Over the next ten years Norway will build many new roads and railway lines, many of them in areas with challenging ground conditions. Such projects are extensive, complex and expensive, requiring great resource efforts and skilled engineers. Traditionally, site investigations of the sub-surface and depth to bedrock has been mapped by boring and sampling conducted by crawler drilling rigs, followed by geotechnical laboratory testing to determine soil properties.

"These methods are extensively used and proven, but both time consuming and costly. Therefore, we seek innovative solutions and new technology that can make site investigations more effective by saving time and reducing cost", says Lars Andresen, CEO of the NGI (Norwegian Geotechnical Institute).

Faster and cheaper

In recent years NGI has employed two methods that together make up a unique tool, which has the potential to map sub-surface properties and depth to bedrock quicker and less expensively than traditional methods. The first method, AEM (Airborne Electromagnetic Measurements), involves measuring the electrical conductivity in the ground from an antenna suspended below a helicopter. The second method is to use artificial intelligence to interpret and transform the AEM-signals to show depth to bedrock, distinguish between changes in soil layers (ie. sand and clay), and also to indicate possible layers of quick clay.

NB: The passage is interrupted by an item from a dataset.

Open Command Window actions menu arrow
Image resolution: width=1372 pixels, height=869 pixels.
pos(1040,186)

AEM is a relatively new method in Norway. The method has been applied to projects conducted by the Norwegian Public Roads Administration and Bane NOR (the Norwegian state-owned company responsible for the Norwegian national railway infrastructure) to map the properties of the sub-surface for road and rail projects. Examples are the new E16 between Nybakk and Slomarka, a number of InterCity routes and the Ringeriksbanen from Sandvika to Hønefoss north-west of Oslo.

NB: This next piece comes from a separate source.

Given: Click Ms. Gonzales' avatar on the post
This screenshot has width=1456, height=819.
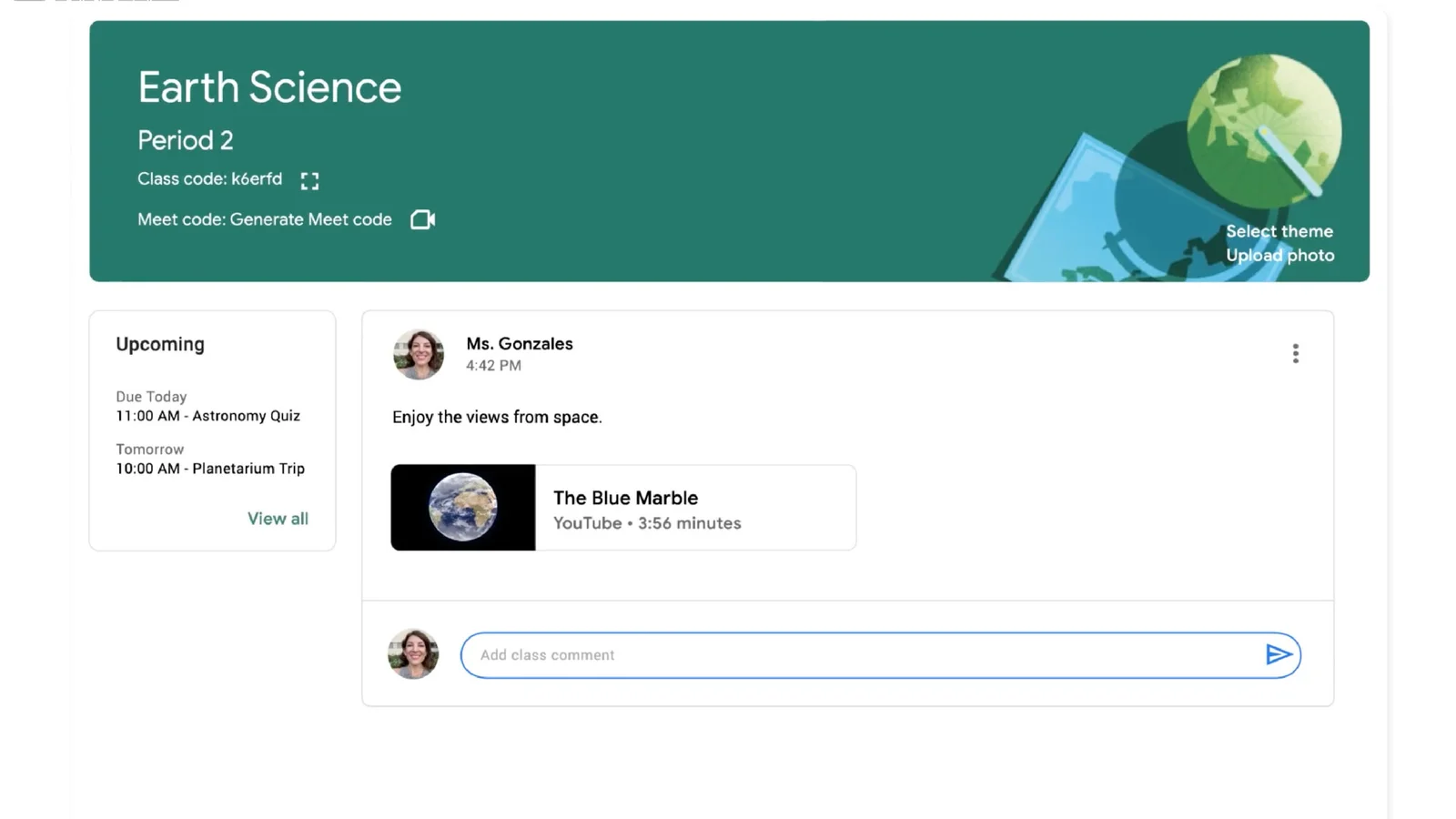Looking at the screenshot, I should (419, 354).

"The advantage is that several alternative options for pathways can be mapped over long stretches by helicopter in a matter of a few days, says Lars Andresen.

"The challenge is the interpretation of AEM-signals and their conversion from electrical conductivity to geotechnical information, ie. depth to bedrock. The method is not as reliable as traditional soil borings and soundings, so some soil borings are needed to verify and calibrate the AEM measurements. However, AEM investigations drastically reduces the number of such traditional borings", Andresen concludes.

Expert group for artificial intelligence

In 2015 NGI established an internal expert group for research on artificial intelligence for geotechnical applications. The group includes members from all disciplines and departments at NGI. Software developed by this group is based on machine learning, and interprets data generated from the AEM measurements.

The method uses so-called Artificial Neural Networks (ANN), which is inspired by the way the human brain is built up. Similar technology is presently used in computers to identify breast cancer from mammography images, and to identify people by using face detection technology.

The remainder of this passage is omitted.